I've never had a problem with background checks. Nor have I ever had a problem with being asked to pee in a cup. What does drive me batty, though, is having 2 government agencies [County EMS and the Department of Motor Vehicles] both require the exact same background check, but can't share information. This forces the applicant to get not 1, but 2 background checks from the exact same system.


----------



## MizRizQuick (Feb 25, 2008)

Louisiana doesn't require it.  In fact, I've never heard of it.


----------



## MedicDoug (Feb 28, 2008)

JPINFV said:


> I've never had a problem with background checks. Nor have I ever had a problem with being asked to pee in a cup. What does drive me batty, though, is having 2 government agencies [County EMS and the Department of Motor Vehicles] both require the exact same background check, but can't share information. This forces the applicant to get not 1, but 2 background checks from the exact same system.
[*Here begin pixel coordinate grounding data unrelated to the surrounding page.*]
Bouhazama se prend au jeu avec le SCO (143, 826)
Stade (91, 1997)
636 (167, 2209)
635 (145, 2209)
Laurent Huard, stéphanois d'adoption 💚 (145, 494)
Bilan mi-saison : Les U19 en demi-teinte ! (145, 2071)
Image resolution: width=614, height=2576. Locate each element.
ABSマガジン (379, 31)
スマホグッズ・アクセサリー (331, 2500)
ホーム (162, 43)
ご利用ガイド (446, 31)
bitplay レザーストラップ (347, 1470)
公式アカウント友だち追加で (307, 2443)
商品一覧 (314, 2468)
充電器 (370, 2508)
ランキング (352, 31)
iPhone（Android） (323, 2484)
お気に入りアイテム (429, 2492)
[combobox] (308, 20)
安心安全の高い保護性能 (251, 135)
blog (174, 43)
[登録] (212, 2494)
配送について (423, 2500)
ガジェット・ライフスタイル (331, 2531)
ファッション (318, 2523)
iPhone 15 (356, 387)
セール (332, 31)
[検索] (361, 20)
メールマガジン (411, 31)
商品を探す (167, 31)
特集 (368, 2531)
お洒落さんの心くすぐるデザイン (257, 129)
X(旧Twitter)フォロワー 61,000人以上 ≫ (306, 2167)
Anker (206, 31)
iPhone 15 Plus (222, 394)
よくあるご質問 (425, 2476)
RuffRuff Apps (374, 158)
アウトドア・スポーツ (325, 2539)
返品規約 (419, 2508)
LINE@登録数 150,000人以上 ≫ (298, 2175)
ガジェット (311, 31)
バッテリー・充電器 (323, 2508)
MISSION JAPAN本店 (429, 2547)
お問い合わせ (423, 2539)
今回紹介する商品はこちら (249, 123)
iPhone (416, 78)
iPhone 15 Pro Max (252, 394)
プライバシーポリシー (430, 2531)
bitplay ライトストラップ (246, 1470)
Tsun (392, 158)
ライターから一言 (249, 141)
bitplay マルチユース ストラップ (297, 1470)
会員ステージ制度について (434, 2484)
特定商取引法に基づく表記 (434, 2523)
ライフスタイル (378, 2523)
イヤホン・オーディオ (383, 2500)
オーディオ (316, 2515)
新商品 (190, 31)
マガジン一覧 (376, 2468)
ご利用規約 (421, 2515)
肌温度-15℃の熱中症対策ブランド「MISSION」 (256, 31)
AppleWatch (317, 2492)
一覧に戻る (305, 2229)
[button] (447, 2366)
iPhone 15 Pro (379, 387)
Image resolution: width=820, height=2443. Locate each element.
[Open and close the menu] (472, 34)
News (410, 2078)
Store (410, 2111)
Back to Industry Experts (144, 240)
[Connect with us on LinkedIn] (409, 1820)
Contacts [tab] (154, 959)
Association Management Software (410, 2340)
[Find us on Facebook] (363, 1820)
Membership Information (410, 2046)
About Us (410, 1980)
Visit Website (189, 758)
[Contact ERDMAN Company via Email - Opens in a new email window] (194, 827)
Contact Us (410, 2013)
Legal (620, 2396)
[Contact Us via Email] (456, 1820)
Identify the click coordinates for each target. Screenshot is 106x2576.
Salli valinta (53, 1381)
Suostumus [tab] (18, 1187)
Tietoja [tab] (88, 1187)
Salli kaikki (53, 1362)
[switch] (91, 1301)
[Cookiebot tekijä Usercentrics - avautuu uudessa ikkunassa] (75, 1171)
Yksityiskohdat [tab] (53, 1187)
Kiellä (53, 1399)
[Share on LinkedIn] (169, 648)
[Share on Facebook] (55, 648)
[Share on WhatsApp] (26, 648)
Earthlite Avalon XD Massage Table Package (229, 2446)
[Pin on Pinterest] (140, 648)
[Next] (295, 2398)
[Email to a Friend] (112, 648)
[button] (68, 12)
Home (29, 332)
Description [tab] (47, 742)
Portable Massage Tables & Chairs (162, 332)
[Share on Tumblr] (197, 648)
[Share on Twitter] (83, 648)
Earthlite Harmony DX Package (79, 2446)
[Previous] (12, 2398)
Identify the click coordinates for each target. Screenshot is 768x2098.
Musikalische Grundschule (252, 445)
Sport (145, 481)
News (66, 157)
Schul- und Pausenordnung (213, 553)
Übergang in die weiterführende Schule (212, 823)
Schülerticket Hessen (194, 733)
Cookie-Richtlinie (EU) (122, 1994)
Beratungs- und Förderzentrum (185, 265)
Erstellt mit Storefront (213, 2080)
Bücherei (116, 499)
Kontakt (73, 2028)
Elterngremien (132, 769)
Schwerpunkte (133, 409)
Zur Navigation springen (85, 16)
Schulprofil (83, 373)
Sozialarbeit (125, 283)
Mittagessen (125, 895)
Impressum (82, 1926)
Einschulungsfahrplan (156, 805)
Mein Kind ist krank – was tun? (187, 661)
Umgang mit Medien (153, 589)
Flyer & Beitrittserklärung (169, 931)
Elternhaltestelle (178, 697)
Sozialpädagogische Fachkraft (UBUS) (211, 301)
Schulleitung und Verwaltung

 There is a move afoot in CA to allow you to specify more than one agency to receive your livescan results (some reasonable number, like 2 or 3). This will require a change in regulation and maybe statute, so the paramedics three generations down the road who come to haul us out of our con-home beds might not have to submit multiple forms and pay multiple fees. BTW, a friend of mine is a substitute high school teacher and she had to do 5 Livescans to be able to teach iin each of the 5 schools in our school district... yikes!


----------



## Sapphyre (Feb 29, 2008)

Yikes on the five live scans for 5 schools, in the same district.  My husband is a sub, and he had to submit one for each district he subs in (at the moment one, but when he started, 2).  They're good for all schools in the district.


----------



## firecoins (Feb 29, 2008)

Why does California do things by county?  New York does a state backround check with your personal information. Although NY licensed securty guards are required to get fingerprinted with only 8 hours of training.


----------



## JPINFV (Feb 29, 2008)

Probably the same reason that we call our Basics [officially, at least] EMT-I's [Roman numeral 1. EMT-Intermediates [which are geographically restricted making them rare] are called EMT-II (2)], tradition. The same question could be asked why places do their things by service [each service has their own medical director and protocols] or region [NY for example].


----------



## VentMedic (Feb 29, 2008)

firecoins said:


> Why does California do things by county?  New York does a state backround check with your personal information. Although NY licensed securty guards are required to get fingerprinted with only 8 hours of training.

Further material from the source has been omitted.